Op het internet zijn de meeste van de populaire geschriften over zelf-absorptie gericht op het buiten jezelf treden als de belangrijkste “remedie”. En als, meer dan wat dan ook, uw strijd voornamelijk betrekking hebben op overdreven egocentrisme, en op een manier die verband houdt met depressie, angst, of een van de andere kwalen verbonden met dit, een dergelijke energie verschuiving naar dingen en mensen buiten jezelf kan uiterst heilzaam zijn.

Dus ik zal dit stuk te sluiten door kort-en zeer selectief-citeren andere bronnen die pleiten voor “other-gerichtheid” als een manier van het oplossen van problemen veroorzaakt door overmatige zelf-absorptie. In een artikel getiteld “Belangrijke dingen om te weten als je familielid lijdt aan depressie” (12/23/2008), merkt journalist Samantha Gluck op dat:

Zichzelf absorberen heeft een onmiddellijk effect van het vernauwen van iemands focus en het vertroebelen van iemands visie … Als je daarentegen meer aan het welzijn van anderen denkt, voel je je onmiddellijk ruimer, bevrijd en vrij. Problemen die voorheen misschien enorm leken, lijken dan beter beheersbaar.

Ook schrijver Paul Dooley, in zijn “Are Anxious People Self-Centered?” (13/05/2009), stelt dat “hoewel het tegen-intuïtief kan voelen voor onze angstige geesten, we degenen die we liefhebben dichterbij moeten brengen en meer voor hen moeten doen om onszelf te helpen buiten ons eigen hoofd te komen. Om ons te helpen het constante geklets van angst af te remmen.”
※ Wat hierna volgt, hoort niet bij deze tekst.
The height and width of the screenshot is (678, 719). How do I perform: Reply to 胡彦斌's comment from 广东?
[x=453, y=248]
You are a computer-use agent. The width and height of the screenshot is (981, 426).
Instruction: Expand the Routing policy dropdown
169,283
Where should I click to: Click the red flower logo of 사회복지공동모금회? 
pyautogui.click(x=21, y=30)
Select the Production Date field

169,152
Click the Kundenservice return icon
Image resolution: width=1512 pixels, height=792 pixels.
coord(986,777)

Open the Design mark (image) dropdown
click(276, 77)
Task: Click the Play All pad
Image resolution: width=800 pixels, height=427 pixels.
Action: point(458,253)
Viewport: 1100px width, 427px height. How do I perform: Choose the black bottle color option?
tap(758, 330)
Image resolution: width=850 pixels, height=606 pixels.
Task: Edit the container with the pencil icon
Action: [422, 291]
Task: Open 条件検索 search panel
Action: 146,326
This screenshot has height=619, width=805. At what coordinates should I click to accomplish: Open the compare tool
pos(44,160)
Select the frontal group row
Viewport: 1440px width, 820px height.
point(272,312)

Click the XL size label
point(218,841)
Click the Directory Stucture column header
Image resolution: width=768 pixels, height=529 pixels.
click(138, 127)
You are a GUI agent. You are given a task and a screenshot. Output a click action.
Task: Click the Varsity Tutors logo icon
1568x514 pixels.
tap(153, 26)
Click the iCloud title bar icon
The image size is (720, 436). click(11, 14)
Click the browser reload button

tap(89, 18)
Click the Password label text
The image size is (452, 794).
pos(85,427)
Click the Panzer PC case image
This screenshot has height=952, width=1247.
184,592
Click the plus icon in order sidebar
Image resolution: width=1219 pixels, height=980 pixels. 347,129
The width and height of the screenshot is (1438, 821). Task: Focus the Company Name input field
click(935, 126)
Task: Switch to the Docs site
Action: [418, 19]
En tenslotte, overweeg de titel van een Psychology Today post van Douglas LaBier, Ph.D.: “Suffer From Social Anxiety? Iets doen voor anderen helpt” (08/14/2015). Onderzoek studies over deze al te veel voorkomende vorm van angst, LaBier concludeert dat veel sociale angst kan worden verlicht door gewoon vriendelijk te zijn voor anderen en het uitvoeren van daden van dienst voor hen.

Het maken van puntig gebruik van de term “ego fixatie,” LaBier benadrukt dat “onze gekwetst-ego reacties op persoonlijke slights, echte of ingebeelde; onze trumped-up gevoel van eigenbelang; … zijn de wortel van veel emotionele en fysieke conflicten.”

…. Wat ons terugbrengt naar de titel van het eerste deel van mijn 3-delige serie over dit onderwerp: “Zelfverheerlijking: The Root of All (Psychological) Evil?”

Immedirect hierboven staat de link naar dat bericht. Het laatste stuk in deze serie (deel 3) richt zich specifiek op een ander soort zelf-absorptie: dat wil zeggen, de ongegeneerde egocentrische preoccupaties van de narcist-en de mogelijke remedies. Hier is de titel en de link: “Kun je een narcist helpen minder zelfingenomen te worden?”

Als je je kunt vinden in deze post en denkt dat anderen die je kent dat ook kunnen, overweeg dan om hen de link door te sturen. Om te kijken naar andere berichten die ik heb gedaan voor Psychology Today online-op een breed scala van psychologische onderwerpen-klik hier. Volg me op Facebook en Twitter.

Geef een antwoord

Het e-mailadres wordt niet gepubliceerd.